The Beauty of Scarcity
Why are we such inveterate consumers in spite of knowing that our over-consumerism and wasteful lifestyle is contributing to a global emergency? What can help us make a deep behavioural change?
I have always believed that convivial moments can grease the wheels of our collective spirit in favour of change. Over the years I have designed projects that facilitate human interactions and create new rituals for embracing change.
I have chosen joy to impact different aspects of daily life: from using disposable plastic bottles to recovering the pleasure of preparing food by hand or reconnecting with nature.

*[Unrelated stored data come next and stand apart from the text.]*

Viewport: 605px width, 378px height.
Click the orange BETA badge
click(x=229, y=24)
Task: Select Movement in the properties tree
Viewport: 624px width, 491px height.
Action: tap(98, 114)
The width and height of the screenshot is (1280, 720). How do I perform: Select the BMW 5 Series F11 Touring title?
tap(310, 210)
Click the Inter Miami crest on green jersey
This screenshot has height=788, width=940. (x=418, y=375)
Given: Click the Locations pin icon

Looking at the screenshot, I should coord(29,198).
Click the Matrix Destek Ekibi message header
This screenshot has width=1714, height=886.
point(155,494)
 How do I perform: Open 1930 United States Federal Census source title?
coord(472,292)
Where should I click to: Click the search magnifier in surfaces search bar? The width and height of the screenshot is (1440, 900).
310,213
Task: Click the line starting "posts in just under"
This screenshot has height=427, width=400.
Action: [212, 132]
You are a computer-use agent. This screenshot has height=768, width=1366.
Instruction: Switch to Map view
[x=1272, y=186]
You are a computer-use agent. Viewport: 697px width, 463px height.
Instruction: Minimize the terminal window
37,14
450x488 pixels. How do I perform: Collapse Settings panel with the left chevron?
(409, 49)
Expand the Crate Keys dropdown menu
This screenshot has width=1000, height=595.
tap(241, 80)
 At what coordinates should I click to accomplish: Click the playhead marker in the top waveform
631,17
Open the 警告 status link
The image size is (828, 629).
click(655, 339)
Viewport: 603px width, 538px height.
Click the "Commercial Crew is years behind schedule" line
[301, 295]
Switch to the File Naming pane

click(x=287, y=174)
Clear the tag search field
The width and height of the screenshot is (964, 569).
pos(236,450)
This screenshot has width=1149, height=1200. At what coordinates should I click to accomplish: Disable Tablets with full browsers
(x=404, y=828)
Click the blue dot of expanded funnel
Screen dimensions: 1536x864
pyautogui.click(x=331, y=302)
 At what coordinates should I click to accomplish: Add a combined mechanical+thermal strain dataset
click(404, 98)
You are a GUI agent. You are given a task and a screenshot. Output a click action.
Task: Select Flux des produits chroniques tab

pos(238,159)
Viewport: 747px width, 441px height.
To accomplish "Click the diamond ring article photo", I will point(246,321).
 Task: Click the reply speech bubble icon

At this moment I think the most urgent change of perspective needed is in our relationship with prosperity and its counterpart: scarcity.
In a way, scarcity is the inevitable gloomy result of our behaviours. Simultaneously it is the solution. Most of the environmental issues related to food are due to exaggeration, excess, overproduction and over-consumerism. To put it simply, they are problems of quantity.
We really need a behavioural change and since we also eat with our eyes, I think it is important to build an alternative visual narrative to educate ourselves on the “beauty of scarcity”.
We are too addicted to the “beauty of abundance”. From our daily shopping experience, where plenitude is the standard, to the ubiquitous celebration of abundance at gatherings and events.
Why don’t we completely rethink the aesthetic of our food shops? Why don’t we forget the piles of fruits and vegetables, the towers of jars, the overcrowded fish and meat displays? Whether they are supermarkets, exclusive food halls or fancy delis, it seems they can be desirable only when they display a beautifully arranged abundance that inevitably becomes the seed for a wasteful lifestyle.
Instead of this, can we create a new aesthetic of beautifully arranged scarcity?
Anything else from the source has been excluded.